Fantastyka odskocznią od rzeczywistości
Zabawa prosta jak konstrukcja wehikułu czasu xD
Ktoś pisze początek historyjki,następna osoba dopisuje parę zdań od siebie,następna to samo,i tak w kółko.A żeby nie odbiegać od tematu forum,piszemy historię fantasy.
To ja zacznę:
Jedynym dźwiękiem przerywającym ciszę w lochu było kapanie wody i rzężący oddech więźnia zakutego w kajdany.Skazaniec był półnagi,jego ciało znaczyły świeże jeszcze ślady tortur.Nagle pośrodku celi zmaterializowała się zakapturzona postać...
Wasza kolej
Offline
Administrator
Więzień nie widział nic, poza osobą ubraną na czarno, która stała do niego tyłem. Po chwili jednak odwróciła się. Kaptur rzucał cien na jej oczy.
Offline
Miło widzieć cię ponownie,królu...wyszeptała postać.
-To ty?Myślałem,że ciebie również pojmali...
Postać wybucha chichotem brzmiącym dziwnie,nieludzko...
-Nie ma siły w tej krainie zdolnej mnie pojmać.Sądziłem,że to wiesz...
Więzień westchnął w duchu.Oczywiście,nie powinien był zadawać tak głupiego pytania.
-Po co tu przybyłeś,Cieniu?
-Mój pan chce się z tobą widzieć,wyszeptał Cień.
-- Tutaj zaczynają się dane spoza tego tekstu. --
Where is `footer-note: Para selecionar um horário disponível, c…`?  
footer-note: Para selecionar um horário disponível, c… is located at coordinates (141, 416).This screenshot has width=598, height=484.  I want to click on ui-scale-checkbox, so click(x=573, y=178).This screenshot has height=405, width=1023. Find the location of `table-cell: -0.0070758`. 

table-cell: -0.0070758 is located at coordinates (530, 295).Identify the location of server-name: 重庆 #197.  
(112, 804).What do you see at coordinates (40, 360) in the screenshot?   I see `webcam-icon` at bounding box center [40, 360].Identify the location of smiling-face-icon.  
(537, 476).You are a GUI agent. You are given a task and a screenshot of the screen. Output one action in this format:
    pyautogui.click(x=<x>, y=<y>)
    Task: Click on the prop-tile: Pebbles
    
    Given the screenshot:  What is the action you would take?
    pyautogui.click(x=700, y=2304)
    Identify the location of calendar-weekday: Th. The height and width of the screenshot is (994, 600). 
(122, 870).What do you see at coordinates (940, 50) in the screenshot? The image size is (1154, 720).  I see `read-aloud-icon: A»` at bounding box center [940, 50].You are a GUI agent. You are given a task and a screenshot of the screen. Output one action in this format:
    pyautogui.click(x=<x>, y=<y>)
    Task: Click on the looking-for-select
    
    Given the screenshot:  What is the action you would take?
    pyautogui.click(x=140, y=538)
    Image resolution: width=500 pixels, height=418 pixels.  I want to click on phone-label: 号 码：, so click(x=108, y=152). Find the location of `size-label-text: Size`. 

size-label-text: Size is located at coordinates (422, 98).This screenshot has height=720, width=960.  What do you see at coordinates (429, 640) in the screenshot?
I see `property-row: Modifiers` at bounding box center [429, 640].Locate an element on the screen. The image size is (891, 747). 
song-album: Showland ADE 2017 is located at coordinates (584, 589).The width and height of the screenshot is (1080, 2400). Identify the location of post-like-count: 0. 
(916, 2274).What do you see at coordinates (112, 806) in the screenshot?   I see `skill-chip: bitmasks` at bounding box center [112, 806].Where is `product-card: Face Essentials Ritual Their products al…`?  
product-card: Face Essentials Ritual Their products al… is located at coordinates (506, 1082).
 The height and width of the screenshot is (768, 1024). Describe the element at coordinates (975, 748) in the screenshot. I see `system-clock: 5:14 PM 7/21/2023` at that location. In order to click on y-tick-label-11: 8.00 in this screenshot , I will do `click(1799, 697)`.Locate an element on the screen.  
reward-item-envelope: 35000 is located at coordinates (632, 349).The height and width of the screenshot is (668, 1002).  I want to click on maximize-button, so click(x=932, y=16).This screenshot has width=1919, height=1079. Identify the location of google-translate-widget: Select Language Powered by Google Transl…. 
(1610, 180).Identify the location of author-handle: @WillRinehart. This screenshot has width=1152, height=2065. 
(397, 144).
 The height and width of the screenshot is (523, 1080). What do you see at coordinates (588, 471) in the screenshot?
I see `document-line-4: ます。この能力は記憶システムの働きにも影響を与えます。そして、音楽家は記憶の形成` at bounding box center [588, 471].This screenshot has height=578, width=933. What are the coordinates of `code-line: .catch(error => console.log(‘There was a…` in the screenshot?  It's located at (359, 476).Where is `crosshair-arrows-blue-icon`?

-Jak widzisz,jestem zakuty w kajdany,zdobył się na ironię dziedzic tronu i znowu przeklął w duchu swoją głupotę...
Offline
Cieć w odpowiedzi zaśmiał się szyderczo.Ów śmiech,spotęgowany przez echo,rozniósł się po całym lochu przyprawiając wszystkich o ciarki na plecach.